Task description
From the rows below, pull out every line that contains the string "Viewport". Case counts.

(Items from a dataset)
+++++

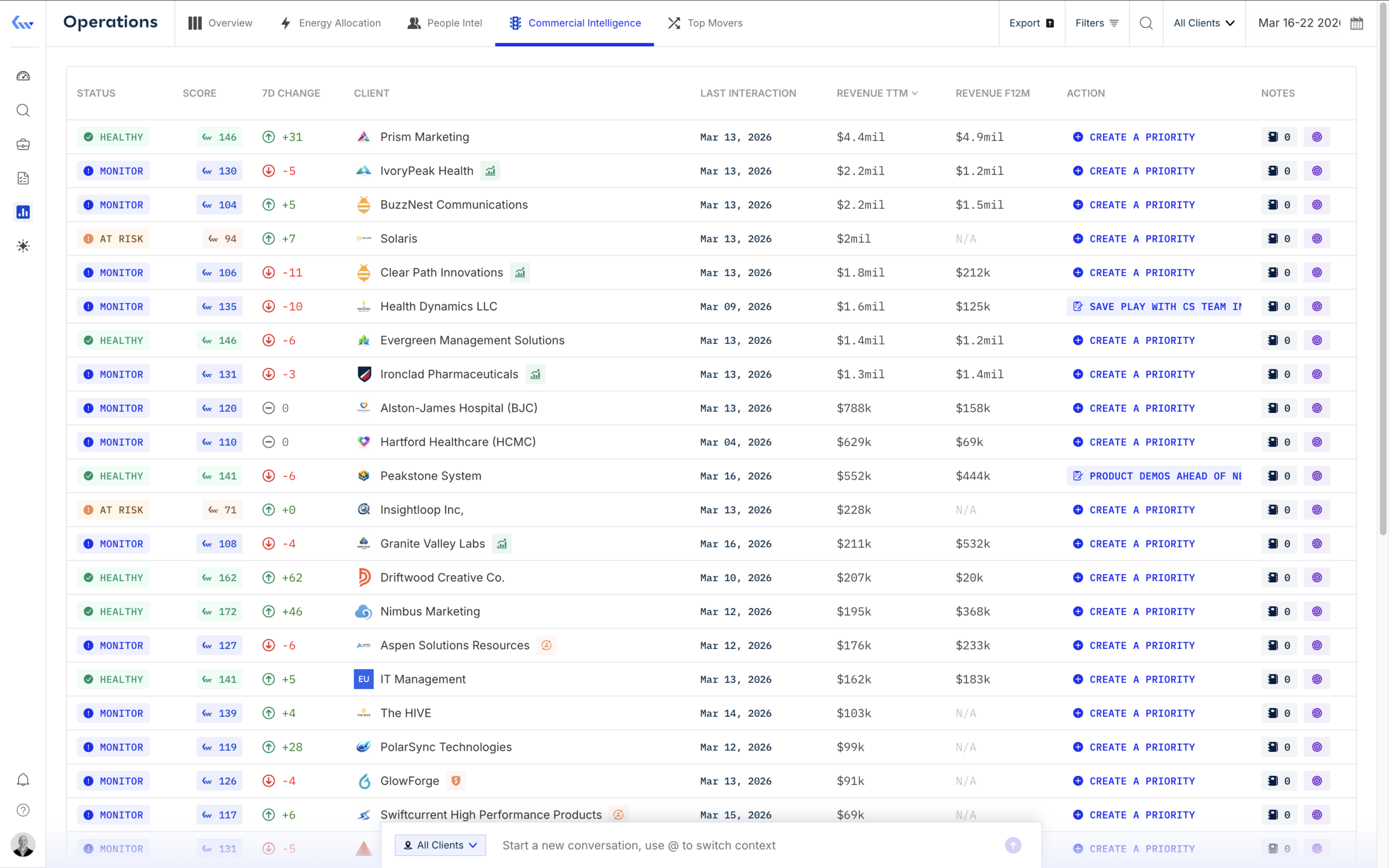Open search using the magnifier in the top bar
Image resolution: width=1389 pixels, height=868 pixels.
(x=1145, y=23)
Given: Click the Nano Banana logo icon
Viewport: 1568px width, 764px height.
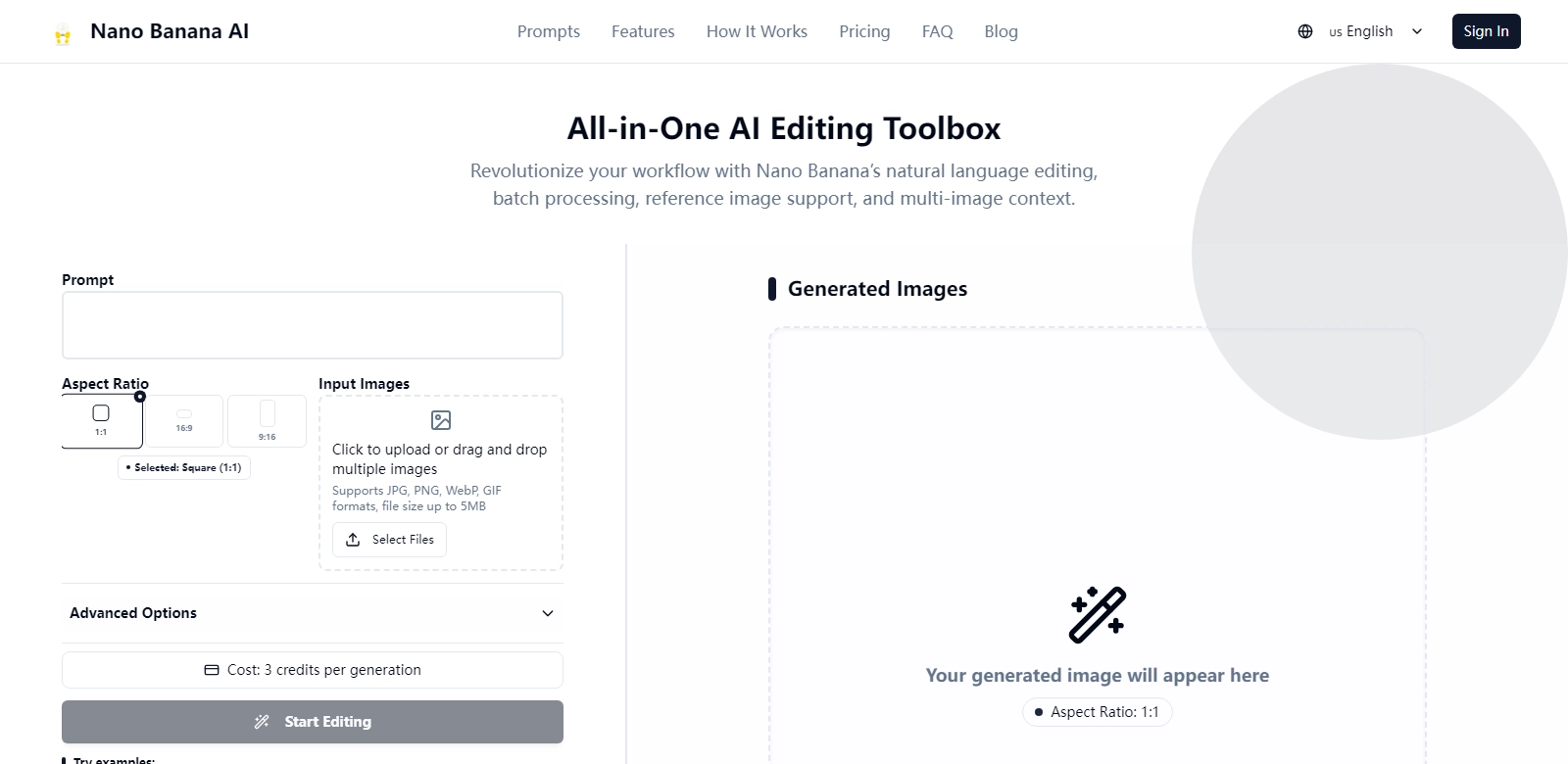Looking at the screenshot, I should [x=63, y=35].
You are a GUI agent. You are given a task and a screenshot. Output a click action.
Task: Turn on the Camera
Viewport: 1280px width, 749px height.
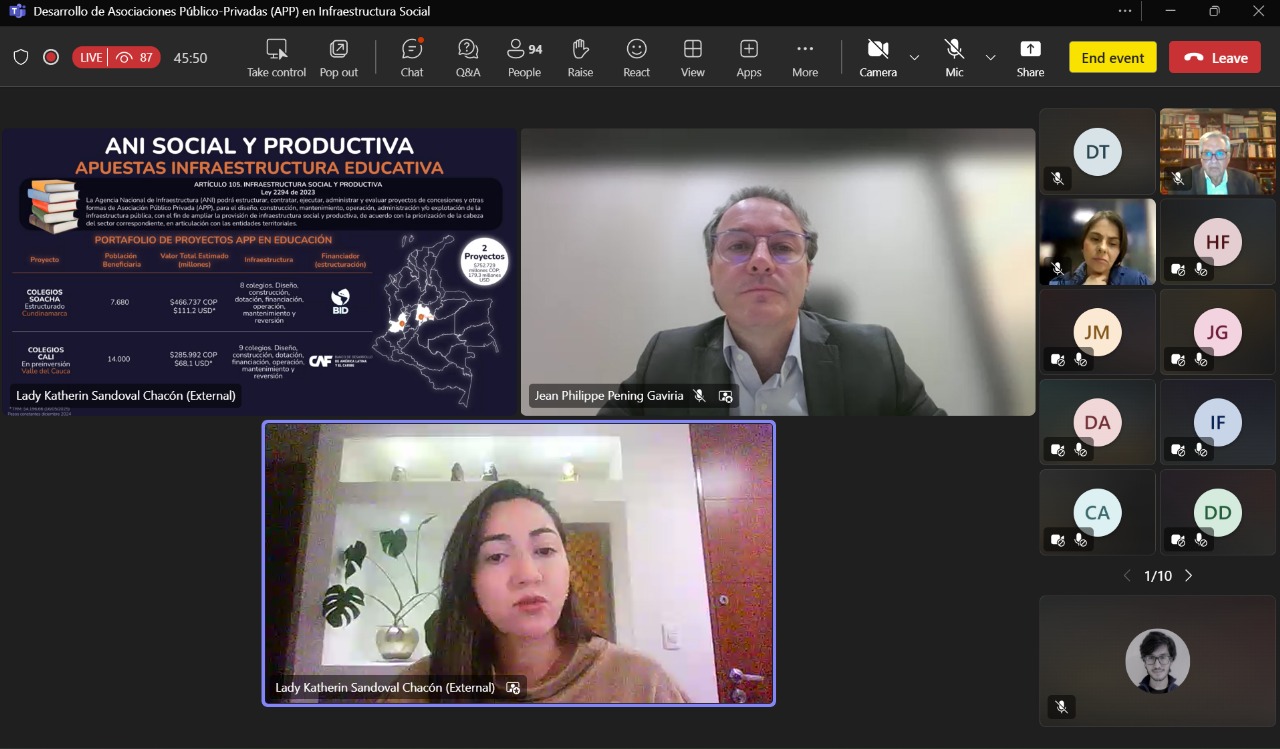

+++++

Output of the task
Viewport: 1568px width, 764px height.
Viewport: 1280px width, 749px height.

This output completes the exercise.